## Supplied data
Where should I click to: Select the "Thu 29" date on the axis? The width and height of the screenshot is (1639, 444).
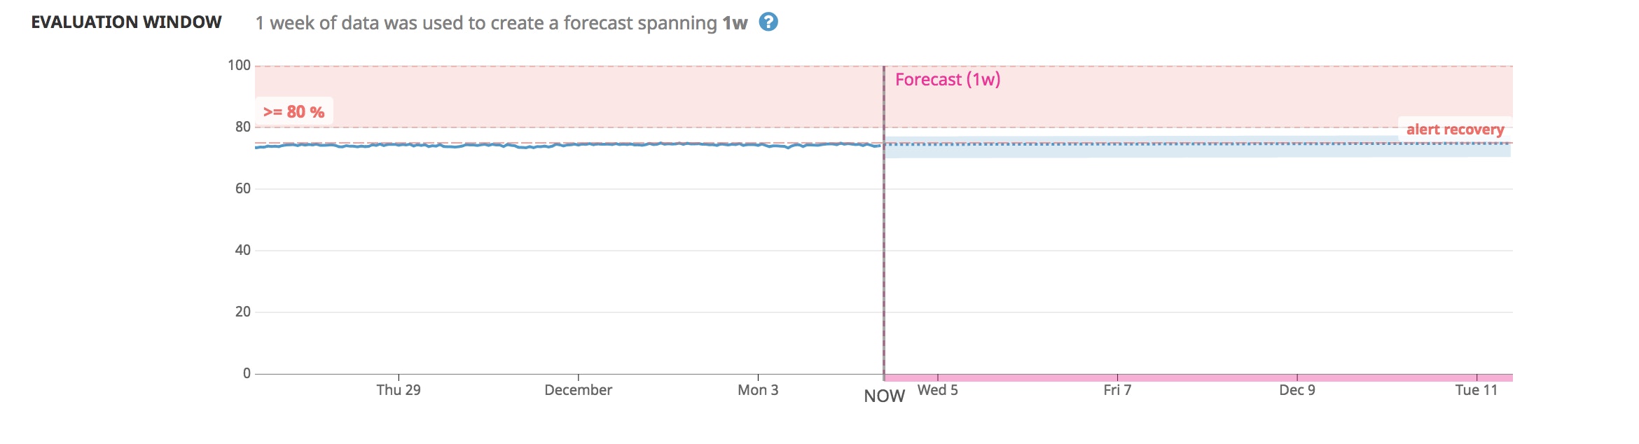(x=399, y=390)
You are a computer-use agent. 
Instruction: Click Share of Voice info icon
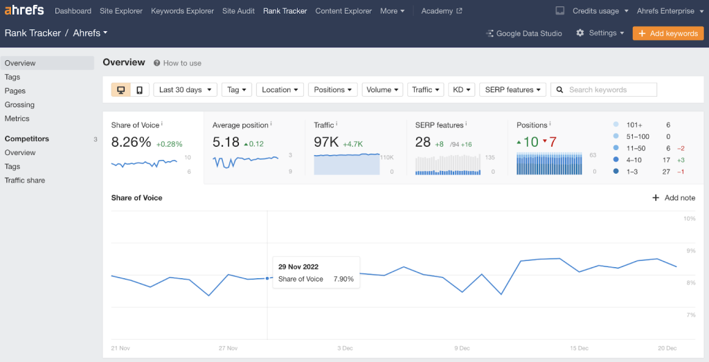[x=162, y=125]
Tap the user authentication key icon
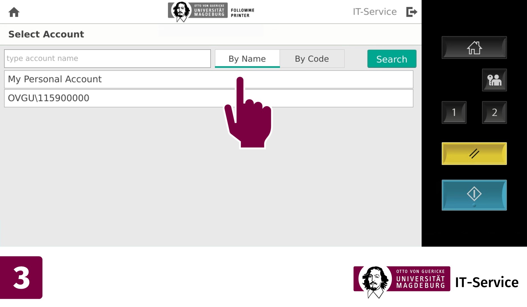This screenshot has width=527, height=307. click(494, 80)
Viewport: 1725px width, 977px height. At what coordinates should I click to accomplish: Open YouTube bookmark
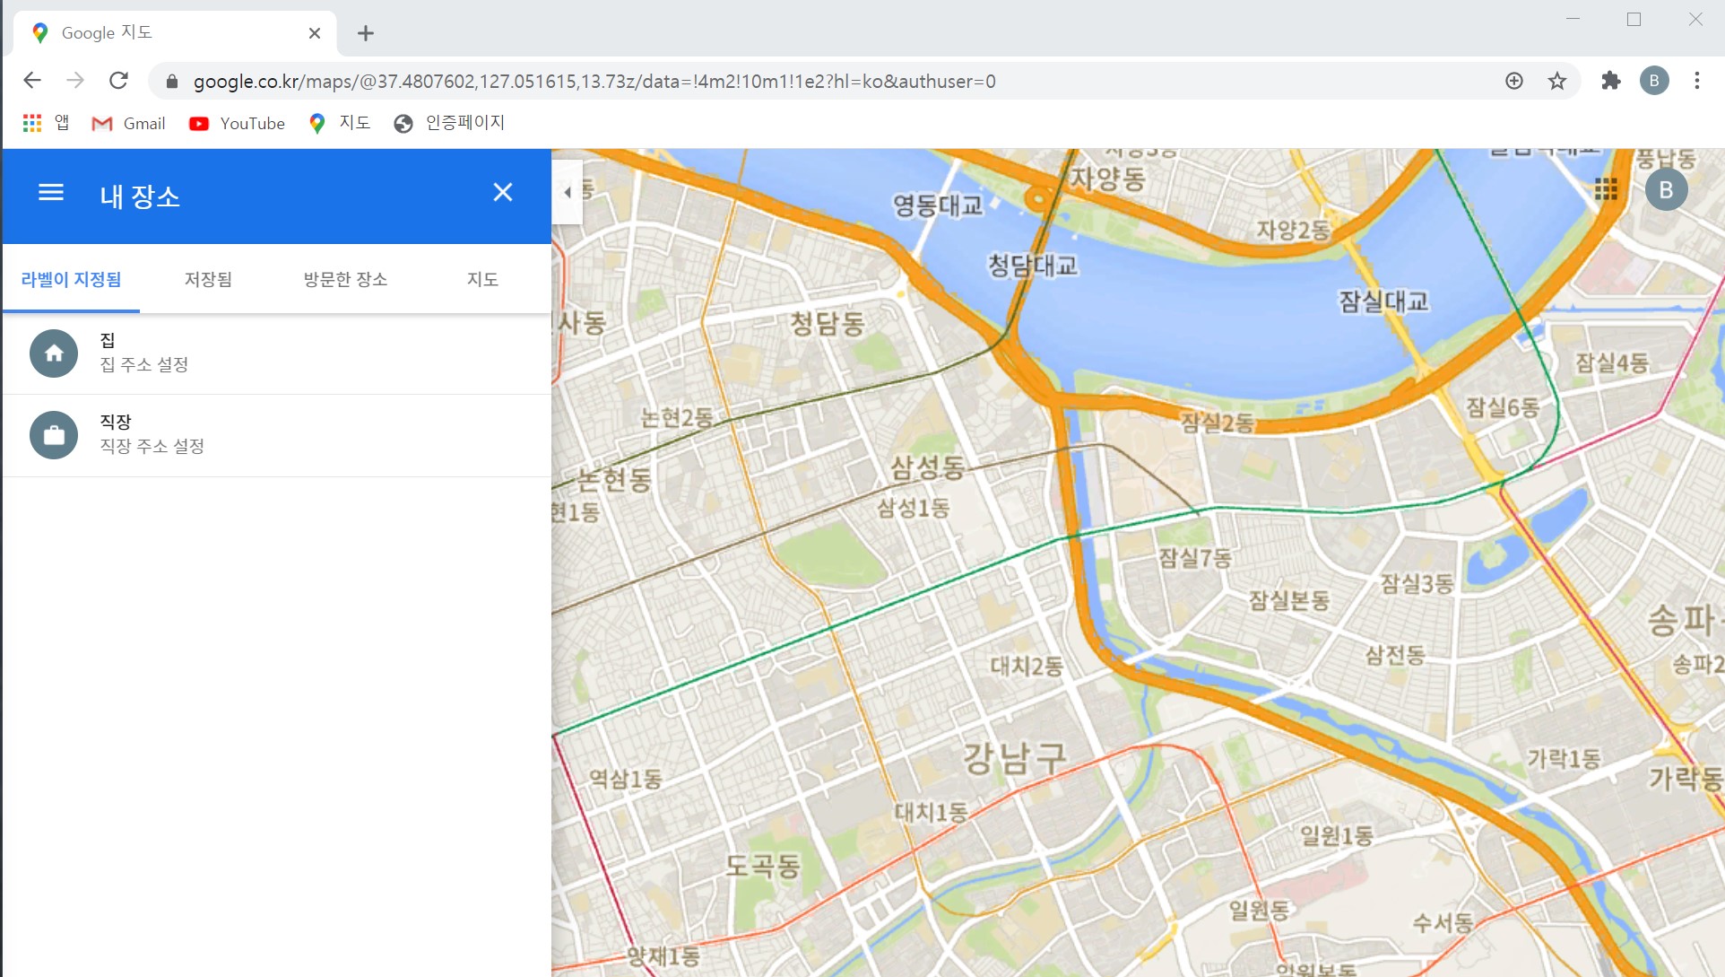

## What you will do
Reproduce the text of all the items above word for word, without the pictures.

## Solution to the problem
Where should I click to: Select the "Thu 29" date on the axis? The width and height of the screenshot is (1639, 444).
(x=399, y=390)
You are a computer-use agent. 
Instruction: Click Share of Voice info icon
[x=162, y=125]
Tap the user authentication key icon
This screenshot has width=527, height=307. click(494, 80)
Viewport: 1725px width, 977px height. At what coordinates should I click to accomplish: Open YouTube bookmark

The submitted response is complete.